MATERIAL SHOWN:
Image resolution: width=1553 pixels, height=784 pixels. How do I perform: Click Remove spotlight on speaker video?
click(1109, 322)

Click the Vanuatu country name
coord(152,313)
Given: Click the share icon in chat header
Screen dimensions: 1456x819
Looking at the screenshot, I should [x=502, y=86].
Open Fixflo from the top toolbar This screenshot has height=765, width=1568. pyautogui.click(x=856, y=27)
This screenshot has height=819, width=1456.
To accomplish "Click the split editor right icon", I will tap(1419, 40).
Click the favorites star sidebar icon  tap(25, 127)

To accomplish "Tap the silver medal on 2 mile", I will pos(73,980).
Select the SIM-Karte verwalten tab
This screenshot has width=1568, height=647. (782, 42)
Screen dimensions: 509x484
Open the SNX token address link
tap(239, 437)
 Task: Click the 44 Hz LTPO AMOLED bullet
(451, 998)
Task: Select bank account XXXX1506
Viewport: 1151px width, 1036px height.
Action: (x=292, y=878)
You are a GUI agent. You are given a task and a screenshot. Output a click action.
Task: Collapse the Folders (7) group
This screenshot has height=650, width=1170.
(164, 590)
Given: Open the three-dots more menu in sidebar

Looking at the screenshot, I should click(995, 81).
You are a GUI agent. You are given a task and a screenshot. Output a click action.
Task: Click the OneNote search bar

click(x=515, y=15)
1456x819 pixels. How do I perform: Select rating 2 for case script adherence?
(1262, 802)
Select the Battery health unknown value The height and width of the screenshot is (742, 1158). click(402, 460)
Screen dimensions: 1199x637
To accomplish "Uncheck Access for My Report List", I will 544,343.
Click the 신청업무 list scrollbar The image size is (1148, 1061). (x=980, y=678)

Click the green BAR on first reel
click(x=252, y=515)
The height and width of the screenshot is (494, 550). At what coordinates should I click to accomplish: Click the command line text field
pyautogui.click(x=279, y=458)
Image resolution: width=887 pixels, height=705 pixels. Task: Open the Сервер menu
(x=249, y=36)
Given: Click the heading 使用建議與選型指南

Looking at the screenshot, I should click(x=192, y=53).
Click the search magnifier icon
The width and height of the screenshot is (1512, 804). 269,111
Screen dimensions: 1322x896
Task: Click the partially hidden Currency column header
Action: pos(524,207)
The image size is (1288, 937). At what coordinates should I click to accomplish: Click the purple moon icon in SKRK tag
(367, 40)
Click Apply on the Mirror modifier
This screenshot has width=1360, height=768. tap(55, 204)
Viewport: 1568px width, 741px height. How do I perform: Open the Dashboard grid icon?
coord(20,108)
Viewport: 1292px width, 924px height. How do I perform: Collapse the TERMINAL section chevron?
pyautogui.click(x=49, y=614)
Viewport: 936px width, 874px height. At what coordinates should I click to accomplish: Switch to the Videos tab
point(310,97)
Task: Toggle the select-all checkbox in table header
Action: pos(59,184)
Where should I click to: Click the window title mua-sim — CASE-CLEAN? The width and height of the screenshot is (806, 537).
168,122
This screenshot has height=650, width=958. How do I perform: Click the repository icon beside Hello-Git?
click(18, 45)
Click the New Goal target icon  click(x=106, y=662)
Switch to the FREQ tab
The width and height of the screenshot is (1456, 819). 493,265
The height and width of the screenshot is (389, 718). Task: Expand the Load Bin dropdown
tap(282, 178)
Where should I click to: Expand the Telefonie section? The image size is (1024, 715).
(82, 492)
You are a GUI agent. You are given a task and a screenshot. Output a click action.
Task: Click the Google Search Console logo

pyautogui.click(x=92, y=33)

WRITTEN PROBLEM: Rewrite the listing above with "GUI agent" changed to "screen agent" everywhere it occurs, leaving every other character as it is.

ANSWER FOR THIS EXERCISE:
Image resolution: width=1553 pixels, height=784 pixels. How do I perform: Click Remove spotlight on speaker video?
click(1109, 322)

Click the Vanuatu country name
coord(152,313)
Given: Click the share icon in chat header
Screen dimensions: 1456x819
Looking at the screenshot, I should [x=502, y=86].
Open Fixflo from the top toolbar This screenshot has height=765, width=1568. pyautogui.click(x=856, y=27)
This screenshot has height=819, width=1456.
To accomplish "Click the split editor right icon", I will tap(1419, 40).
Click the favorites star sidebar icon  tap(25, 127)

To accomplish "Tap the silver medal on 2 mile", I will pos(73,980).
Select the SIM-Karte verwalten tab
This screenshot has width=1568, height=647. (782, 42)
Screen dimensions: 509x484
Open the SNX token address link
tap(239, 437)
 Task: Click the 44 Hz LTPO AMOLED bullet
(451, 998)
Task: Select bank account XXXX1506
Viewport: 1151px width, 1036px height.
Action: (x=292, y=878)
You are a screen agent. You are given a task and a screenshot. Output a click action.
Task: Collapse the Folders (7) group
This screenshot has height=650, width=1170.
(164, 590)
Given: Open the three-dots more menu in sidebar

Looking at the screenshot, I should click(995, 81).
You are a screen agent. You are given a task and a screenshot. Output a click action.
Task: Click the OneNote search bar

click(x=515, y=15)
1456x819 pixels. How do I perform: Select rating 2 for case script adherence?
(1262, 802)
Select the Battery health unknown value The height and width of the screenshot is (742, 1158). click(402, 460)
Screen dimensions: 1199x637
To accomplish "Uncheck Access for My Report List", I will 544,343.
Click the 신청업무 list scrollbar The image size is (1148, 1061). (x=980, y=678)

Click the green BAR on first reel
click(x=252, y=515)
The height and width of the screenshot is (494, 550). At what coordinates should I click to accomplish: Click the command line text field
pyautogui.click(x=279, y=458)
Image resolution: width=887 pixels, height=705 pixels. Task: Open the Сервер menu
(x=249, y=36)
Given: Click the heading 使用建議與選型指南

Looking at the screenshot, I should click(x=192, y=53).
Click the search magnifier icon
The width and height of the screenshot is (1512, 804). 269,111
Screen dimensions: 1322x896
Task: Click the partially hidden Currency column header
Action: pos(524,207)
The image size is (1288, 937). At what coordinates should I click to accomplish: Click the purple moon icon in SKRK tag
(367, 40)
Click Apply on the Mirror modifier
This screenshot has width=1360, height=768. tap(55, 204)
Viewport: 1568px width, 741px height. How do I perform: Open the Dashboard grid icon?
coord(20,108)
Viewport: 1292px width, 924px height. How do I perform: Collapse the TERMINAL section chevron?
pyautogui.click(x=49, y=614)
Viewport: 936px width, 874px height. At what coordinates should I click to accomplish: Switch to the Videos tab
point(310,97)
Task: Toggle the select-all checkbox in table header
Action: pos(59,184)
Where should I click to: Click the window title mua-sim — CASE-CLEAN? The width and height of the screenshot is (806, 537).
168,122
This screenshot has height=650, width=958. How do I perform: Click the repository icon beside Hello-Git?
click(18, 45)
Click the New Goal target icon  click(x=106, y=662)
Switch to the FREQ tab
The width and height of the screenshot is (1456, 819). 493,265
The height and width of the screenshot is (389, 718). Task: Expand the Load Bin dropdown
tap(282, 178)
Where should I click to: Expand the Telefonie section? The image size is (1024, 715).
(82, 492)
You are a screen agent. You are given a task and a screenshot. Output a click action.
Task: Click the Google Search Console logo

pyautogui.click(x=92, y=33)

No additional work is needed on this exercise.